• Your objective:
According to the pandas notebook, how many rows and columns does the dataset have?

• Extract:
★ ★ ★

In [None]:
import pandas as pd
from IPython.display import display
import numpy as np

In [None]:
df = pd.read_csv('/Users/ganesh.tata/Downloads/train.csv')

## Basics
### Shape of the dataset , where rows - Number of instances in the dataset, Columns - Number of features in the dataset

In [None]:
df.shape

891 Rows, 12 Columns ( Features )

### Column Names

In [None]:
df.columns

### Data Type of each Column

In [None]:
df.dtypes

### First Few Rows of the Dataset

In [None]:
df.head()

### Last Few Rows of the Dataset

In [None]:
df.tail()

In [None]:
df.describe()

## Indexing
Select Data of Particular Columns

In [None]:
# Select only "Survived", "Pclass" and "Age" Columns
selected_df = df[['Survived', 'Pclass', 'Age']]
# Get the shape of selected_df to cross-check whether the number of columns correspond to the number of features selected
selected_df.shape

In [None]:
# Get first few rows of the new Data Frame
selected_df.head()

★ ★ ★

Entries for locating text and elements:
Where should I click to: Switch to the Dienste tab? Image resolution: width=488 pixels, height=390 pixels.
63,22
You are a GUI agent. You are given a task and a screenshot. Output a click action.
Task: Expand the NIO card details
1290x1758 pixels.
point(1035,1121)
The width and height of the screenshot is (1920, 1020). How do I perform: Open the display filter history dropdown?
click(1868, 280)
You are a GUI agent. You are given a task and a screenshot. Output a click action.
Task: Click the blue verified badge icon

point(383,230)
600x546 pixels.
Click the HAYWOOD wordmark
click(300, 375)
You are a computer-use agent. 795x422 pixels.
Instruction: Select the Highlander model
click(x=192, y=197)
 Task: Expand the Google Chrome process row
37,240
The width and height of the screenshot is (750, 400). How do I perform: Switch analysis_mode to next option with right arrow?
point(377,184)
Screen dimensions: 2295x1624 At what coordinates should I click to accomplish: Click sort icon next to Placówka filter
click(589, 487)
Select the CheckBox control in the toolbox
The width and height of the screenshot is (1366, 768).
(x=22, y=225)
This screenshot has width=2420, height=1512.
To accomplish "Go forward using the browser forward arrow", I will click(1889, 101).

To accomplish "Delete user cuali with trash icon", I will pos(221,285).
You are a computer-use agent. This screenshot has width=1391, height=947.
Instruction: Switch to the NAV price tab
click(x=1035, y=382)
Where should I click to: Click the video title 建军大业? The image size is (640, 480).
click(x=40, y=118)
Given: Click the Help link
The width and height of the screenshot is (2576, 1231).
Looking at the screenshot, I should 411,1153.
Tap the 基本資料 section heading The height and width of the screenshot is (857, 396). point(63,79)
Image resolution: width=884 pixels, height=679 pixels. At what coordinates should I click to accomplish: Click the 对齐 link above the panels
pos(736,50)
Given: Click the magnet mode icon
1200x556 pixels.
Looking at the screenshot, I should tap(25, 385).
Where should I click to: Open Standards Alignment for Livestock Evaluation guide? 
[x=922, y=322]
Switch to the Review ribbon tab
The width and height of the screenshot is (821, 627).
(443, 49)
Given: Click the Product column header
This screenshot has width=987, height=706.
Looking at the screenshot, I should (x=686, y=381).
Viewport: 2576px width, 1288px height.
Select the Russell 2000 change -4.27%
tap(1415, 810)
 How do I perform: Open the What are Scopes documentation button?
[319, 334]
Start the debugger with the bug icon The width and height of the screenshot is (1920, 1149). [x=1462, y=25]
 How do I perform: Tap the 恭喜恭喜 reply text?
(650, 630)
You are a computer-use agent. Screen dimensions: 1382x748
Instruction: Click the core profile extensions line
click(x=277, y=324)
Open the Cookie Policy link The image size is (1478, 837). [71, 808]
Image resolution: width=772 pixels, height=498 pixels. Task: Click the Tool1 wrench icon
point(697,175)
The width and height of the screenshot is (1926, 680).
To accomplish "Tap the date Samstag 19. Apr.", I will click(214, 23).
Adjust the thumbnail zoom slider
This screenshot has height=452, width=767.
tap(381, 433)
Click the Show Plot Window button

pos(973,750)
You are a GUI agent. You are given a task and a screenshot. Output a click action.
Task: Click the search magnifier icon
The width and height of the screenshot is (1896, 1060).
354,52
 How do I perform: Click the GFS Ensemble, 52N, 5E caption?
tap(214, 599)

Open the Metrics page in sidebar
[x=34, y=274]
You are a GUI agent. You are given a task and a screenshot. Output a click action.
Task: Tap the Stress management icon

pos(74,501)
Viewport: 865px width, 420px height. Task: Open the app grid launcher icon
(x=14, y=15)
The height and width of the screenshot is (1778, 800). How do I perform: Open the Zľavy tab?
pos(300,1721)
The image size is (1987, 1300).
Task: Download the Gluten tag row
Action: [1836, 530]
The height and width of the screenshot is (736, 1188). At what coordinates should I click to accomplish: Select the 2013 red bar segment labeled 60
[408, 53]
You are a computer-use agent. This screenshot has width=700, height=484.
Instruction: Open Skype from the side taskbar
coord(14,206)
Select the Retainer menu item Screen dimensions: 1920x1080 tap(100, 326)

★ ★ ★

• Exercise result:
891 rows and 12 columns.